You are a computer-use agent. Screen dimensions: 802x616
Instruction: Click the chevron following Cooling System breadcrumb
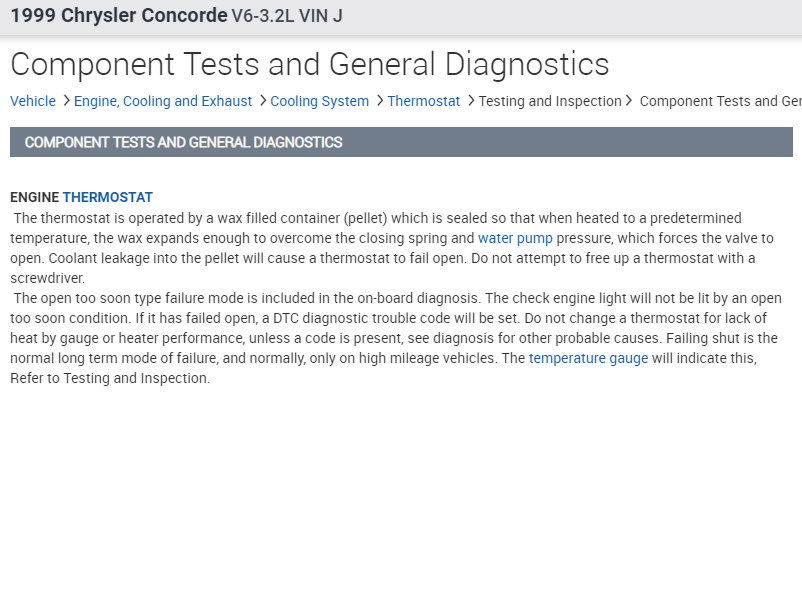click(x=379, y=101)
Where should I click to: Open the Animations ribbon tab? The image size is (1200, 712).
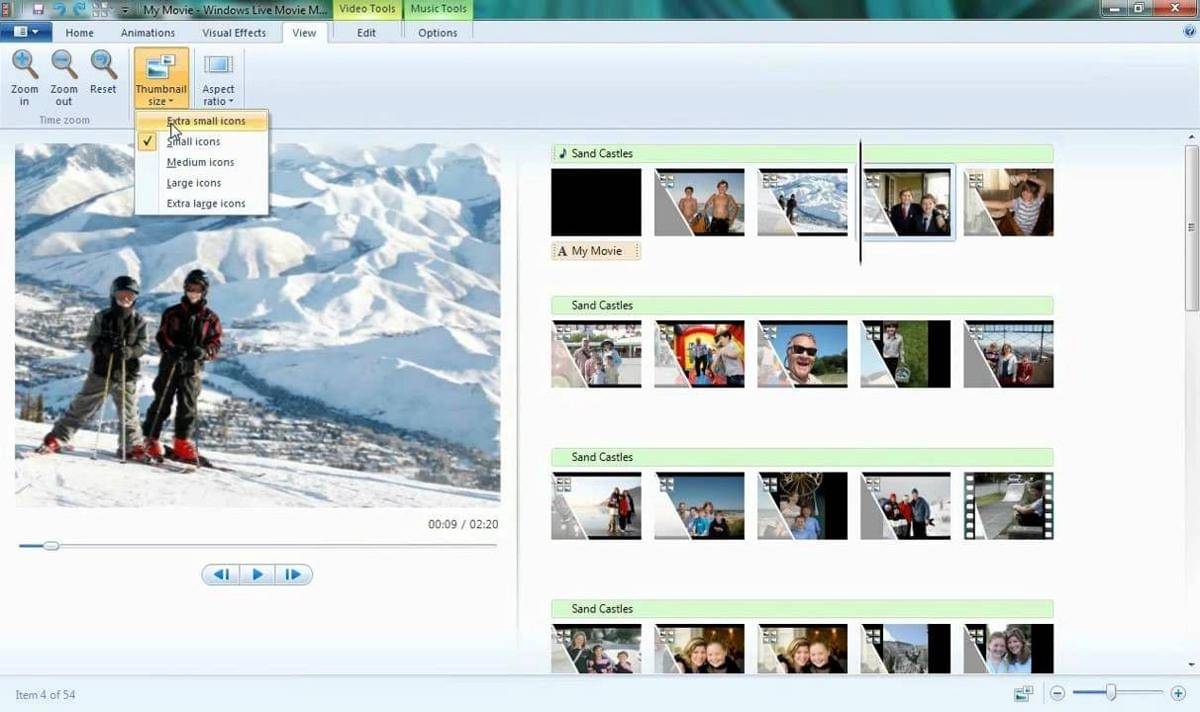[x=148, y=33]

===

TASK DETAILS:
All lines from the line with "Instruction: Click the" through the final line of the listing are to be printed exactly, both ends included; the pictures are not.

EXPECTED ANSWER:
Instruction: Click the chevron following Cooling System breadcrumb
click(x=379, y=101)
Where should I click to: Open the Animations ribbon tab? The image size is (1200, 712).
[x=148, y=33]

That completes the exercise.